■ Task requirements ■
Below this line is the material. Write out only its lines from the one containing "Select the Germany team name" through the one containing "Apply italic formatting", both kept, exactly.

*** Begin section ***

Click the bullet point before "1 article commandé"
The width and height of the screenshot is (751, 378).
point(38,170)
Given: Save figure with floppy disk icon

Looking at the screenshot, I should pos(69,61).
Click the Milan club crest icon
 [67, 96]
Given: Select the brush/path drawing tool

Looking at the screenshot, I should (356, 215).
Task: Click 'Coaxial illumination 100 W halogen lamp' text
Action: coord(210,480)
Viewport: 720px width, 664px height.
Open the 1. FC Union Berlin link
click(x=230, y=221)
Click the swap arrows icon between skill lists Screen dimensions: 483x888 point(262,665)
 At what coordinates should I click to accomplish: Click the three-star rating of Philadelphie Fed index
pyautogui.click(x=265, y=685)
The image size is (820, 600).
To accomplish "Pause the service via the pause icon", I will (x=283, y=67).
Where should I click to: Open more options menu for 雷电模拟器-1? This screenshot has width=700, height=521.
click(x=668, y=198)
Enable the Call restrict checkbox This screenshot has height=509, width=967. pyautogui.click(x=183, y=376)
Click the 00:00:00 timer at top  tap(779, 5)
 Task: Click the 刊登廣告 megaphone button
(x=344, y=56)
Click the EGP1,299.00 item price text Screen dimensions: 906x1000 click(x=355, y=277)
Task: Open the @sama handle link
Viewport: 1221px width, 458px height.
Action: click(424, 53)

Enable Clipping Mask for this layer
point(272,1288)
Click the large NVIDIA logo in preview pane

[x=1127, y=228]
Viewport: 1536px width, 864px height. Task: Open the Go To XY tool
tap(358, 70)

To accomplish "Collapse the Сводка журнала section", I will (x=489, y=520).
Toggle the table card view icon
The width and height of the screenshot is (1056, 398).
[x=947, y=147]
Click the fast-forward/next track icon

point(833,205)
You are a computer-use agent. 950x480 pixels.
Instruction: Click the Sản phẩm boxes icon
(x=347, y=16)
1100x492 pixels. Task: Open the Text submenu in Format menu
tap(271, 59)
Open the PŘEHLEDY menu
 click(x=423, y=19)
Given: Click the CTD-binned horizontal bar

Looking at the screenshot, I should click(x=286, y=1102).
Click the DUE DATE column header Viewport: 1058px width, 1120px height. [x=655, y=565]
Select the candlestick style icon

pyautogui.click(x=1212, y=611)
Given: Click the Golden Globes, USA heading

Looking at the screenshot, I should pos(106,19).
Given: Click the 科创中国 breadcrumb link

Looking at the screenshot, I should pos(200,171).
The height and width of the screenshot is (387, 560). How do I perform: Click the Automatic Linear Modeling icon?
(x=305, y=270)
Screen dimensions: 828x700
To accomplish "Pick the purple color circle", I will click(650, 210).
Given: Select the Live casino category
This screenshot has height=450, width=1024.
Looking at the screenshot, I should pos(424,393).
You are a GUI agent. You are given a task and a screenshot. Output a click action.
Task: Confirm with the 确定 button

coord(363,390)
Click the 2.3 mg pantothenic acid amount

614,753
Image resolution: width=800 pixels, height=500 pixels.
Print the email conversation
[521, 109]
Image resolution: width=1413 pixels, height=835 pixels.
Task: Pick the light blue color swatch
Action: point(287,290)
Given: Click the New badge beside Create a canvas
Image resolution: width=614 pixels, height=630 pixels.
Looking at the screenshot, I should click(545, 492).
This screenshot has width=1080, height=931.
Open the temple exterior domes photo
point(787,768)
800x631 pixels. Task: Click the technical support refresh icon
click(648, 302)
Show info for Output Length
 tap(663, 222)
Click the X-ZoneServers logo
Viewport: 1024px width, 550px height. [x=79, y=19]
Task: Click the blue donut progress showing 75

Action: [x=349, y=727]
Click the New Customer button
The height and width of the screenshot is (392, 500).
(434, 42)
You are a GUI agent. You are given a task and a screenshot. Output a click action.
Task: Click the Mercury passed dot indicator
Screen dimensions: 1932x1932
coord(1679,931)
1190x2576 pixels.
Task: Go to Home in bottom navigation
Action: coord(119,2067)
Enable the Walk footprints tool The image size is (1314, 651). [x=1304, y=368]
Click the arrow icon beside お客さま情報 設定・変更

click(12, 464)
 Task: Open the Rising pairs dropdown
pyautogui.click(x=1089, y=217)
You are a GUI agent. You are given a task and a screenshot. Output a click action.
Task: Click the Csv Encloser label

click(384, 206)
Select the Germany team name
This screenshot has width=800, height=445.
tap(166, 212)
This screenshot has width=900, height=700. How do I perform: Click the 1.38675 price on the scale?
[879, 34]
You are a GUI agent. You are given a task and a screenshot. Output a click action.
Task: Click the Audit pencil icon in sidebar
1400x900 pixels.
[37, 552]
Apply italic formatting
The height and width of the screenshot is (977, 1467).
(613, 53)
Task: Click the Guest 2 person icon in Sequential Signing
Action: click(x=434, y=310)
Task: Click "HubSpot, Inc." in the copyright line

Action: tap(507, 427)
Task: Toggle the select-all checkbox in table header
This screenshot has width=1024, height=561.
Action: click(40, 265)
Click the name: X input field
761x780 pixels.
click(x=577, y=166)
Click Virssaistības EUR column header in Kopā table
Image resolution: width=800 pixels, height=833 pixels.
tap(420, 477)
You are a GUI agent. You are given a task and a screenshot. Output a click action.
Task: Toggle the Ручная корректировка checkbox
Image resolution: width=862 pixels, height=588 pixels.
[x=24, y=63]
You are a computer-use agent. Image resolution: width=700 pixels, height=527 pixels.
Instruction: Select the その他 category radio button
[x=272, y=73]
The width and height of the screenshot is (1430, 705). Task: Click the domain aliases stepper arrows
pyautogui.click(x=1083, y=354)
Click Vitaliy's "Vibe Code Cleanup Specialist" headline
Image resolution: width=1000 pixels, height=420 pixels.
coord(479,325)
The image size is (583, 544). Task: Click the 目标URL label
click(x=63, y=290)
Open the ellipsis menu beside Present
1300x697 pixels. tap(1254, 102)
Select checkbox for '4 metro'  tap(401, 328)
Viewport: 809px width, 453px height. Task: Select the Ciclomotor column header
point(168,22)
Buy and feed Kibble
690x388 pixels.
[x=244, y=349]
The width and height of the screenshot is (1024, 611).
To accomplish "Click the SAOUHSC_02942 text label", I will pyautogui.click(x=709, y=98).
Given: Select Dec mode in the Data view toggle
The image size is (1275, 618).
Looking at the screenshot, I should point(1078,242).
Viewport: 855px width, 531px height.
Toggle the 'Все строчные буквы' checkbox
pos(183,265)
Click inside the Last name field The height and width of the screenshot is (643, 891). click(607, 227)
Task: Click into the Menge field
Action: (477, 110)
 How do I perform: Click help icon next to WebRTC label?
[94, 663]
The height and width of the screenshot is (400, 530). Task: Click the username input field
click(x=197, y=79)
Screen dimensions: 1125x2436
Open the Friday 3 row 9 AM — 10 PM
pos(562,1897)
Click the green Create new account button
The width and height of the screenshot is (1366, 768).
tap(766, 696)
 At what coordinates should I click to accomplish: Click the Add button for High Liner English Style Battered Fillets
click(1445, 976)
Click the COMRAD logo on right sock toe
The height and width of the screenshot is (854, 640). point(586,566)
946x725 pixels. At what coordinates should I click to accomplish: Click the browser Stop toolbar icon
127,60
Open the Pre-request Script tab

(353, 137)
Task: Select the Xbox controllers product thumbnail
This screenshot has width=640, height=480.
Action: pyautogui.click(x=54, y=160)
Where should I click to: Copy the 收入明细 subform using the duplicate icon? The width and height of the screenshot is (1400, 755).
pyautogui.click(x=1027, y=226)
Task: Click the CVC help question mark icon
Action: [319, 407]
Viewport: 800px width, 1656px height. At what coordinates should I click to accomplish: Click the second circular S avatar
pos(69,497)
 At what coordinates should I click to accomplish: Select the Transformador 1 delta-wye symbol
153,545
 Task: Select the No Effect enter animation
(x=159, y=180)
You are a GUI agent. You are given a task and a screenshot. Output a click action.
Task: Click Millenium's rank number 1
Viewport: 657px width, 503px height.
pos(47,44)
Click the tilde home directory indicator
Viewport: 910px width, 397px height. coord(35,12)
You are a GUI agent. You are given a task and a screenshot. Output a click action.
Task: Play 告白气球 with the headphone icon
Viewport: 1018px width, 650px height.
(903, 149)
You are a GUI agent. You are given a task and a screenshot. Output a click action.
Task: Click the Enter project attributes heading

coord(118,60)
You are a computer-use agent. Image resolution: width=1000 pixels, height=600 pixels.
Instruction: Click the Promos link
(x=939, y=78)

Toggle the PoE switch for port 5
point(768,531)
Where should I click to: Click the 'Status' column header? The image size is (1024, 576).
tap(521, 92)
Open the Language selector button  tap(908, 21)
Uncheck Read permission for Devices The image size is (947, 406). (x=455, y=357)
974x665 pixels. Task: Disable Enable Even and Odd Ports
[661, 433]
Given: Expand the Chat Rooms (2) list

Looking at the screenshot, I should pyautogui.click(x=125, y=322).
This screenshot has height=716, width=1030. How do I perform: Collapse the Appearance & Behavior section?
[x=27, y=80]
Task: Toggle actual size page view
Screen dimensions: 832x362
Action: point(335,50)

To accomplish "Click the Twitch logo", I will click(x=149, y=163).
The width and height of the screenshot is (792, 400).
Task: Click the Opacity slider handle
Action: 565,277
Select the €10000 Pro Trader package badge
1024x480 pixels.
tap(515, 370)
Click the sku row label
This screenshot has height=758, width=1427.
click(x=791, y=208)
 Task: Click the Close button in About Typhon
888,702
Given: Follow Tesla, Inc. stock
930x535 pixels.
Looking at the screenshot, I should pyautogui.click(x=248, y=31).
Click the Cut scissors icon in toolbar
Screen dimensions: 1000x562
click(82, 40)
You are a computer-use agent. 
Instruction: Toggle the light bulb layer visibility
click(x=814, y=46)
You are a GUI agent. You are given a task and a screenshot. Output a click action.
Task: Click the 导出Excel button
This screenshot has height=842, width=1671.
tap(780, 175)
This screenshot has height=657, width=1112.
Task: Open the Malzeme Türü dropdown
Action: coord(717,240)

*** End section ***

■ Answer to this exercise ■
Select the Germany team name
This screenshot has width=800, height=445.
tap(166, 212)
This screenshot has width=900, height=700. How do I perform: Click the 1.38675 price on the scale?
[879, 34]
You are a GUI agent. You are given a task and a screenshot. Output a click action.
Task: Click the Audit pencil icon in sidebar
1400x900 pixels.
[37, 552]
Apply italic formatting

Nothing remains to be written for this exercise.